RNN-for-Human-Activity-Recognition-using-2D-Pose-Input
RNN-for-Human-Activity-Recognition-using-2D-Pose-Input copied to clipboard
About multi people to classify
hello,stuarteiffert, very luck to find the project you did,since i have similiar idea with you. I wonder that if there exists multi people in a video sequence, how can we process this situation properly ? the second advice is that if cnn feature and pose info as input to the lstm input like the way that image caption did, do you think it is well?
Hi,
Most recent pose estimation methods work fine with mulitple people in a scene, you would just need to make sure you associate each detection between frames correctly. Openpose does this already, but if you were using something that didn't track, just associating based on pixel x/y positions of a bounding box per skeleton would likely work fine. In a crowd situation, with high occlusion you would need a better method of tracking.

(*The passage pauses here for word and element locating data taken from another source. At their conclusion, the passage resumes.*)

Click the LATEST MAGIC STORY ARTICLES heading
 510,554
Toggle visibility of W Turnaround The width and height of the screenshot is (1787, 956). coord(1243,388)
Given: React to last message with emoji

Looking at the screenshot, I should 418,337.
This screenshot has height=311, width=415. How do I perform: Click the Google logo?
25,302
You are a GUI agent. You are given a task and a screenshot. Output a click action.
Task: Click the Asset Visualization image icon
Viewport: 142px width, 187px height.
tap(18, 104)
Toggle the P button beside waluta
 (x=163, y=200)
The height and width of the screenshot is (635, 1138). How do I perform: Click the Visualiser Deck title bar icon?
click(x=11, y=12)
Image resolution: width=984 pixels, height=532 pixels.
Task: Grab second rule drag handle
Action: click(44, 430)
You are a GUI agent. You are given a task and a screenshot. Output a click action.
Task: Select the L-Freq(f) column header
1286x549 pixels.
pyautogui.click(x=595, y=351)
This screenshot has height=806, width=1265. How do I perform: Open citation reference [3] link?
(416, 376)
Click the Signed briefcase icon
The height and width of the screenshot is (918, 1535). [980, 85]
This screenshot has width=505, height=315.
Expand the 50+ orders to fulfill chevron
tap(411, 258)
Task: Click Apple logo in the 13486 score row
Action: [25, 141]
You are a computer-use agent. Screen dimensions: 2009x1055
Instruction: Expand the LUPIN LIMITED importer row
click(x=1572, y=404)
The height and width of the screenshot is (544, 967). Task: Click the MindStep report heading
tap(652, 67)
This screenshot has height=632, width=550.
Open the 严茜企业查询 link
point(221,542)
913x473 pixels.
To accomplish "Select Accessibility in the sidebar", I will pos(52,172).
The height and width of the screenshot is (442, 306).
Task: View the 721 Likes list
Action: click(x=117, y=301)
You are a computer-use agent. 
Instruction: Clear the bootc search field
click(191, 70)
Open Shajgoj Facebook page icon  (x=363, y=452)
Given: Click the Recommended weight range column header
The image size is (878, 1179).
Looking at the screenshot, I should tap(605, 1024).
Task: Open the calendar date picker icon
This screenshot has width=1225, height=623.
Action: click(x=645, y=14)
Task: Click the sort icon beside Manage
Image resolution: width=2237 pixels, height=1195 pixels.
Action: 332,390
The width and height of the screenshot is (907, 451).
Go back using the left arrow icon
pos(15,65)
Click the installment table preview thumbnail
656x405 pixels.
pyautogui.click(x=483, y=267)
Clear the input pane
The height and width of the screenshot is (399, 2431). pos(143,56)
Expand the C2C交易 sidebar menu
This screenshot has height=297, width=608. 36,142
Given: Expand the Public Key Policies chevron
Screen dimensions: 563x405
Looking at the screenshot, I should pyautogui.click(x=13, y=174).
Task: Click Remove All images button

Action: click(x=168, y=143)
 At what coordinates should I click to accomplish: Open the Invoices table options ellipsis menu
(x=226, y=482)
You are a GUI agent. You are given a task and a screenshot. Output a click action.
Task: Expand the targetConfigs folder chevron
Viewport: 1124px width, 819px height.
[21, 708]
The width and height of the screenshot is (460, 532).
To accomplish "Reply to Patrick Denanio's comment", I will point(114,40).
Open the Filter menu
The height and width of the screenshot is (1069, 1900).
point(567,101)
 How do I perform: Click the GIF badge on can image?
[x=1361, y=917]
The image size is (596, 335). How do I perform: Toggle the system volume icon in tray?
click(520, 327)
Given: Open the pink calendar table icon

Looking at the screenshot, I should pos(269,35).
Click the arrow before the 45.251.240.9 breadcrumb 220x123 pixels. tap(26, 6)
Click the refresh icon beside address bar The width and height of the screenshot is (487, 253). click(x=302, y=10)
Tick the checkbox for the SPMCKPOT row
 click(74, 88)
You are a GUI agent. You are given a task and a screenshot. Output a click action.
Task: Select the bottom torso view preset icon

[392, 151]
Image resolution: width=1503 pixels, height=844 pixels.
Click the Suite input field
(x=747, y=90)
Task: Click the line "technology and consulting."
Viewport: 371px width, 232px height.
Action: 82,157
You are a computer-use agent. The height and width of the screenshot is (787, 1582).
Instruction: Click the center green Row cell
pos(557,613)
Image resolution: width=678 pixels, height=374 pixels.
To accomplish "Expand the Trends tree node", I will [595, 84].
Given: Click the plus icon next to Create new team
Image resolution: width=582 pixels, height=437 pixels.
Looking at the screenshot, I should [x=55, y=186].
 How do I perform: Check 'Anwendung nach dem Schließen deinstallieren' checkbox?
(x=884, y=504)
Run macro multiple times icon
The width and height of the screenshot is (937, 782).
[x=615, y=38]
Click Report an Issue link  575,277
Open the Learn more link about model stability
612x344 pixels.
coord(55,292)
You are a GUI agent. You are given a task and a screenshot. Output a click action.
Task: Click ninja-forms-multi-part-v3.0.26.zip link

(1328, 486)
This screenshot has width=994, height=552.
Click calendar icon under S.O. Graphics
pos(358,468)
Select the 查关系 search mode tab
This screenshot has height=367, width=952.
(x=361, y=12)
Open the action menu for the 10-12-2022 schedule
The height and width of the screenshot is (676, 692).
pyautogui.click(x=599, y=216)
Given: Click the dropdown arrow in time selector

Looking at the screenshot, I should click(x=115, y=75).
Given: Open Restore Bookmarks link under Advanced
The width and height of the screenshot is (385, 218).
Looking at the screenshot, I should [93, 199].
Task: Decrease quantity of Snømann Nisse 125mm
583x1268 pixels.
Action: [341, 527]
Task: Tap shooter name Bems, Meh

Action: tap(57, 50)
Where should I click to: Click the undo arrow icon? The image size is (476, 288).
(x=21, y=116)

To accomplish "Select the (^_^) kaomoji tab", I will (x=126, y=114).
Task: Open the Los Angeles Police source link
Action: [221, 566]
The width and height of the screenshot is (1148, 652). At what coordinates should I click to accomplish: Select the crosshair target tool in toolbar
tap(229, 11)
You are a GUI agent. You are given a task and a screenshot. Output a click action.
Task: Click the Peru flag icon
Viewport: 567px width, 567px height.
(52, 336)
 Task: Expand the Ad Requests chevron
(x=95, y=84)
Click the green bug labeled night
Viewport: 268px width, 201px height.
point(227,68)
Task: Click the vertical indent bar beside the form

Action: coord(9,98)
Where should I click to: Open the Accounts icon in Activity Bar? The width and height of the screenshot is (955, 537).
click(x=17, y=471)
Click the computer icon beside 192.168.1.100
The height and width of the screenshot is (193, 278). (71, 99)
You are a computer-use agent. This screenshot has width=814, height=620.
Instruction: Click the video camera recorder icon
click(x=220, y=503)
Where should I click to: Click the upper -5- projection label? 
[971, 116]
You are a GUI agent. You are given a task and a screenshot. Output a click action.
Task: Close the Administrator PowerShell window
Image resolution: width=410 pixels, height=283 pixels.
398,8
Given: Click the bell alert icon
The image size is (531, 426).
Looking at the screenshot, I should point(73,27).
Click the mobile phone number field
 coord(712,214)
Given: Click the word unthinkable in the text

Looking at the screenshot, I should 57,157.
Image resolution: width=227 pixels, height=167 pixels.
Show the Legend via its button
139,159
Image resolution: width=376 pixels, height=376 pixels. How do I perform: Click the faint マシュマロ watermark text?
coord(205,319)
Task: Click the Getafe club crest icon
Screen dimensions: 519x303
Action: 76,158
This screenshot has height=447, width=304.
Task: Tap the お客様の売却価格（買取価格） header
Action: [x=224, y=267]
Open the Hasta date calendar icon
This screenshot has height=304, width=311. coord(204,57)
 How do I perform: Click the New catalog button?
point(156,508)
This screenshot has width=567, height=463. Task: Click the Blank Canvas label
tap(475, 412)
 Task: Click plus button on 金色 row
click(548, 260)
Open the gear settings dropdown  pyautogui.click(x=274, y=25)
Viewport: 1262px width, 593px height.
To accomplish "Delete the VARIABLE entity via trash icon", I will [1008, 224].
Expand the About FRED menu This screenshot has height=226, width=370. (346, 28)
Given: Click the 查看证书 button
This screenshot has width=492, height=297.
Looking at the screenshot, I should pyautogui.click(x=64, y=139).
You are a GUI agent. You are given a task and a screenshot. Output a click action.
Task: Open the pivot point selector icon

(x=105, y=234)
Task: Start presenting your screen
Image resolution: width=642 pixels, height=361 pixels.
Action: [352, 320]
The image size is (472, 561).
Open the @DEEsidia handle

Yes, I think adding visual context as an input to the recurrent network, in the form of feature vectors taken from a cnn, would make it work better. It would require more data, and a much larger network, possibly resulting in longer inference times. If you used a pretrained network like ResNet and took the output of the last conv layer as an input to the recurrent network you could probably cut down on the need for more data and on training time.
Hello, I had an issue where I was trying to do a custom activity detection in a multi-skeletal system. I would like to know if it is possible to detect a custom labelled activity (on a custom dataset) and if yes, how can I implement it on a multi-skeletal system if I want to input 2 skeletons in order to detect a particular interaction activity ?
@stuarteiffert great work on implementing LSTM through openpose skeleton datapoints! Would really appreciate it if you could @nshreyasvi as well! Thank you!
Hi @nshreyasvi and @hwlee96, there's no reason that you couldn't apply the same idea to multi-skeletal inputs.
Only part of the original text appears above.